Electronic Arts has been hit with yet another class action lawsuit related to loot boxes.
Filed in the US District Court of Northern California, the suit accuses the publisher of secretly using its patented Dynamic Difficulty Adjustment technology—which is designed to dynamically adjust difficulty—in its FIFA, Madden and NHL series, GamesIndustry.biz reports.
It’s claimed that EA’s sports games adjust difficulty levels with the goal of encouraging users to purchase Ultimate Team player packs in order to increase their odds of winning.
“EA’s undisclosed use of Difficulty Adjusting Mechanisms deprives gamers who purchase Player Packs of the benefit of their bargains because EA’s Difficulty Adjusting Mechanisms, rather than only the stated ranking of the gamers’ Ultimate Team players and the gamers’ relative skill, dictates, or at least highly influences the outcome of the match,” the lawsuit claims.
“This is a self-perpetuating cycle that benefits EA to the detriment of EA Sports gamers, since Difficulty Adjusting Mechanisms make gamers believe their teams are less skilled than they actually are, leading them to purchase additional Player Packs in hopes of receiving better players and being more competitive.”

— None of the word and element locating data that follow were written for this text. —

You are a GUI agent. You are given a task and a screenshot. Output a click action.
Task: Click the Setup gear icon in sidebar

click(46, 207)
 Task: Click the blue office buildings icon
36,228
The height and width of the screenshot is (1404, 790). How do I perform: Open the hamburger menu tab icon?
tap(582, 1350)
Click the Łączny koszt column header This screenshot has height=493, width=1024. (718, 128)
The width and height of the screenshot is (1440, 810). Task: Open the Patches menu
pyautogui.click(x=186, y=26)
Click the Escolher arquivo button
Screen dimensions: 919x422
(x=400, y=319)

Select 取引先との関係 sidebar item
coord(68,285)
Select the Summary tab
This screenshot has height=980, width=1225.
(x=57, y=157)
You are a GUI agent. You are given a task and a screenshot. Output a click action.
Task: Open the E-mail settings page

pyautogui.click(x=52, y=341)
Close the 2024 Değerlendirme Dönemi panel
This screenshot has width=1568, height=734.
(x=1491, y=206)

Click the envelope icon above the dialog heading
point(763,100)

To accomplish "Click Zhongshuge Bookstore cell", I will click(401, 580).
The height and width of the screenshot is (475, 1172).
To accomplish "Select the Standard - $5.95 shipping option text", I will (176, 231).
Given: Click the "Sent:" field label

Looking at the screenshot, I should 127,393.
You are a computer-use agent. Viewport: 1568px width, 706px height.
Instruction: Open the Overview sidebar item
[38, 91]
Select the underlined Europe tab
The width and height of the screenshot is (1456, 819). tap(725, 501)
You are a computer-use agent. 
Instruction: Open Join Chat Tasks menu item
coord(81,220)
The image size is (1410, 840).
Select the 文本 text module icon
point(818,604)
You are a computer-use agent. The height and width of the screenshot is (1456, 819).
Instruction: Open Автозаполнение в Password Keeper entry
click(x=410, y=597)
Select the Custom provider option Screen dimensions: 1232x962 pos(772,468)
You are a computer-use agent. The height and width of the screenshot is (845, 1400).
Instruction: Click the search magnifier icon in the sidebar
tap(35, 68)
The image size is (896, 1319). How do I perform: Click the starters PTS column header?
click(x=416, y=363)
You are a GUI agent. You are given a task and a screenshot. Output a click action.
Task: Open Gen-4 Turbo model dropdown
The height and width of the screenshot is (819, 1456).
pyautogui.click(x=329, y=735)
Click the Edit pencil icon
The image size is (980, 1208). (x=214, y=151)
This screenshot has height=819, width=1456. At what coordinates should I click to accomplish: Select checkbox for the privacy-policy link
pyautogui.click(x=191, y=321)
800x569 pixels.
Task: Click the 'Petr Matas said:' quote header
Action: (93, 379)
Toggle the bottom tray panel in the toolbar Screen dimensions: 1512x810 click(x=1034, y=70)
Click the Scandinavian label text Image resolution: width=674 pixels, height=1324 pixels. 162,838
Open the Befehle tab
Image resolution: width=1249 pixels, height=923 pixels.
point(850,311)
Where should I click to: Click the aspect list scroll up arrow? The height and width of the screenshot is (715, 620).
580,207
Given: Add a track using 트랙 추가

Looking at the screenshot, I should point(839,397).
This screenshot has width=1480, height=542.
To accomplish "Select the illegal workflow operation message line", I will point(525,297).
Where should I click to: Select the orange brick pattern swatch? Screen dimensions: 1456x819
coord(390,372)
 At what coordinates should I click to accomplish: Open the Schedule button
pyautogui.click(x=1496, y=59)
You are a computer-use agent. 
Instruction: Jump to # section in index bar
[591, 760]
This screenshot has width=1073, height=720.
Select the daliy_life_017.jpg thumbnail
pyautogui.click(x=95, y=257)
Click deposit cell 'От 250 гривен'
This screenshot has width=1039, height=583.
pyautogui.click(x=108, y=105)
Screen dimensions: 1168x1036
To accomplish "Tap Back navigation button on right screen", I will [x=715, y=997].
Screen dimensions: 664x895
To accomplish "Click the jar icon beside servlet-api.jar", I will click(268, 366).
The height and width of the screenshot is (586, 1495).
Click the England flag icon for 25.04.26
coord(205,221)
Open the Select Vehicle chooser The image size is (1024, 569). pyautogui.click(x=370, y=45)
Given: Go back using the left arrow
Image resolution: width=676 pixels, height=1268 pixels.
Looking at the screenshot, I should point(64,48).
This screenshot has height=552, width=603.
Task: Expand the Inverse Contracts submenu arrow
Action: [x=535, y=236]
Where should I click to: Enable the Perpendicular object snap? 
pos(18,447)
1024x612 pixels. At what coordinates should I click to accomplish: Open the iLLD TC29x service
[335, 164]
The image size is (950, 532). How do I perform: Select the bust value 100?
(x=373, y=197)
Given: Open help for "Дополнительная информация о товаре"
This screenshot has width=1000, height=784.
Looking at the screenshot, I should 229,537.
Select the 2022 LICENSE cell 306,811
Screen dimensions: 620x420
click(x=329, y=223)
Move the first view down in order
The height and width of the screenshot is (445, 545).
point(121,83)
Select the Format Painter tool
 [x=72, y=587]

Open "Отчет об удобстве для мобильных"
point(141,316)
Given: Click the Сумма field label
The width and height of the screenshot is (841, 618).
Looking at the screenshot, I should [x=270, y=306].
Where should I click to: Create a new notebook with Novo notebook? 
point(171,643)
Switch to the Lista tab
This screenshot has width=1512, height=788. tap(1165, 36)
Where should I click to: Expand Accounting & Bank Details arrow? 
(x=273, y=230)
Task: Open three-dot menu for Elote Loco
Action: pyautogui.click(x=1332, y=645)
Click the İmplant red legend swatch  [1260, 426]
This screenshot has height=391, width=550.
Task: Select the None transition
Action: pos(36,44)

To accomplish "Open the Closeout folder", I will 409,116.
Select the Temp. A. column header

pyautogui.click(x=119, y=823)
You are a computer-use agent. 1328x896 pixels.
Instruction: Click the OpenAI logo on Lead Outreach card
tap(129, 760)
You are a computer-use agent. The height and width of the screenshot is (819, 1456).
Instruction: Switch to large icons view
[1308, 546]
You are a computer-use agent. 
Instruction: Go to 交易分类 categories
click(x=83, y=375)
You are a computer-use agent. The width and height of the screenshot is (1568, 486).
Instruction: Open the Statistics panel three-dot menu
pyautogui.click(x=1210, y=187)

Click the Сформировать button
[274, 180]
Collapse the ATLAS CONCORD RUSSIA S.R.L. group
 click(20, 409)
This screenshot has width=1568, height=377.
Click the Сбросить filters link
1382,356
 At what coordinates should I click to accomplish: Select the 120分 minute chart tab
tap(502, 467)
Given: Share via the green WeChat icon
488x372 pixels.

Last year EA released a statement denying that its FIFA games use Dynamic Difficulty Adjustment mechanisms.
“We would never use it to advantage or disadvantage any group of players against another in any of our games,” it said. “The technology was designed to explore how we might help players that are having difficulty in a certain area of a game have an opportunity to advance.”
Responding to the class action lawsuit, an EA spokesperson told GI.biz: “We believe the claims are baseless and misrepresent our games, and we will defend.”
EA is currently facing separate class action lawsuits which claim its use of pay-to-win mechanics breaches gambling laws.